The desert rounded off with a nice surprise with chocolate spoons. Everyone left taking home their newly made necklaces. One beetle lost leg, one oar of Tutankhamun’s boat was broken which was a good indicator that they enjoyed the boat. No other damage and children and adults seemed pleased.
And we’re still alive.
We went very late to the Tet party, which turned out to be a very friendly and cosy one with live guitar and singing and some good leftover food. We were much more relaxed when we walked the slippery ice-glazed road home. From tomorrow life will be much more peaceful, normal, no big event, no big effort-making. A calm sea.
The day after, we got to know we’ll pick up the business again. By ourselves.
No calm sea, it’s just the one-day calm before another storm. And i know the party was a drizzle, what’s coming is a tornado. It could have broken a 20 year-old friendship. Our marriage is only 7 years.

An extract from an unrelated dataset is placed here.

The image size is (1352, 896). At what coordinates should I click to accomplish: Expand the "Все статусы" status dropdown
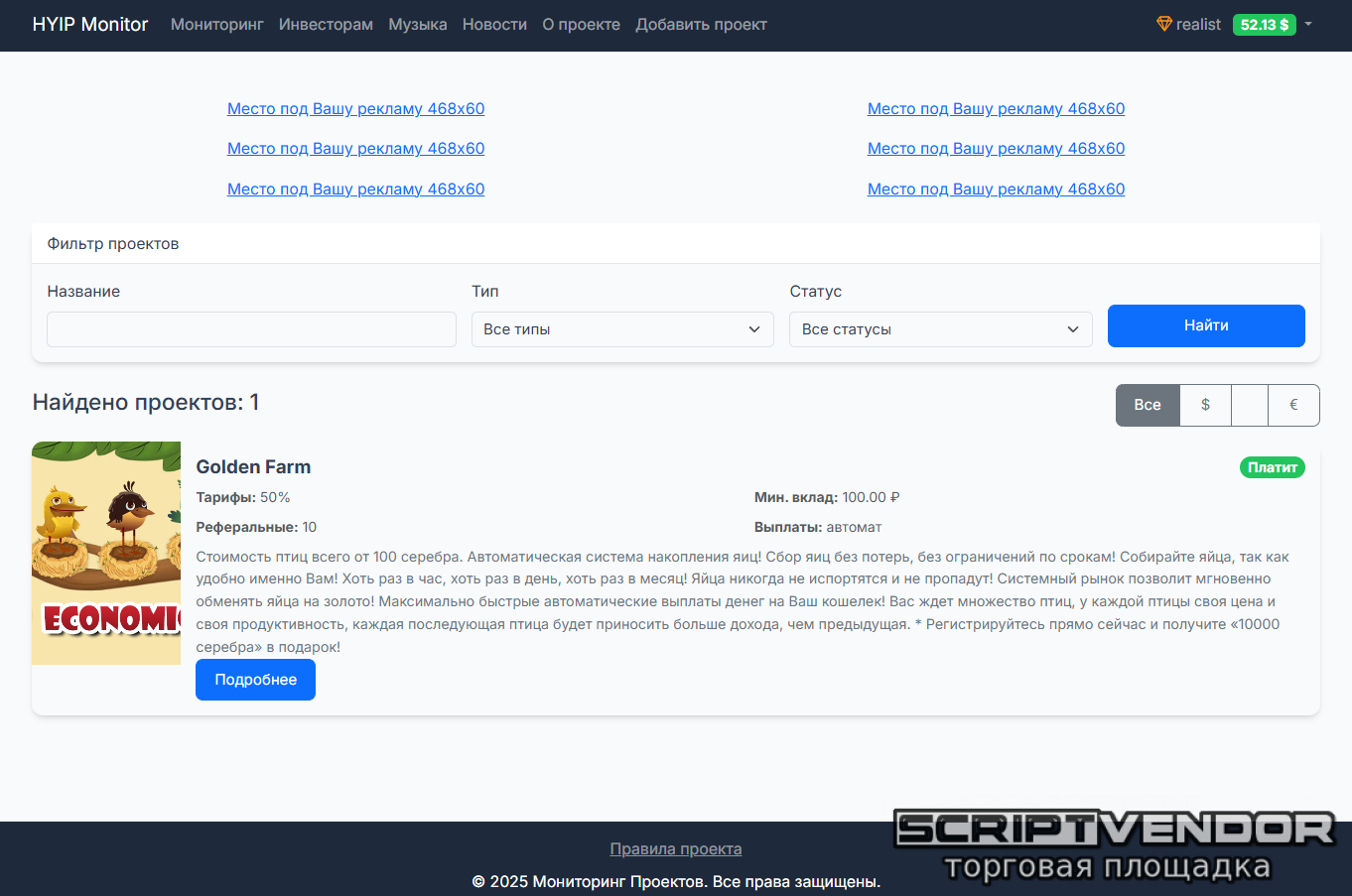(x=940, y=329)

Am i ready for the game? Do i dare to take it?
From my experience, i should never say no. Because you never know where things will lead you to. Behind every move could lie the next big turn of your life, but never say no, as you’d never find out what’s waiting ahead for you, or what person you’d become, if you don’t take the chance.
It’s an one time chance.
You can lose money and make it again.
You can lose the business and back to building things from scratch again.
But you will never reverse a relationship to the state as it was before again. I mean big commitment either breaks or makes a relationship. I know people who divorce after building a house together, making a big project together, or have kids together.
Should i get scared? I do.
Should i take the risk? I will.
I just want to see how much i can do, what i can become and what more can be out of us.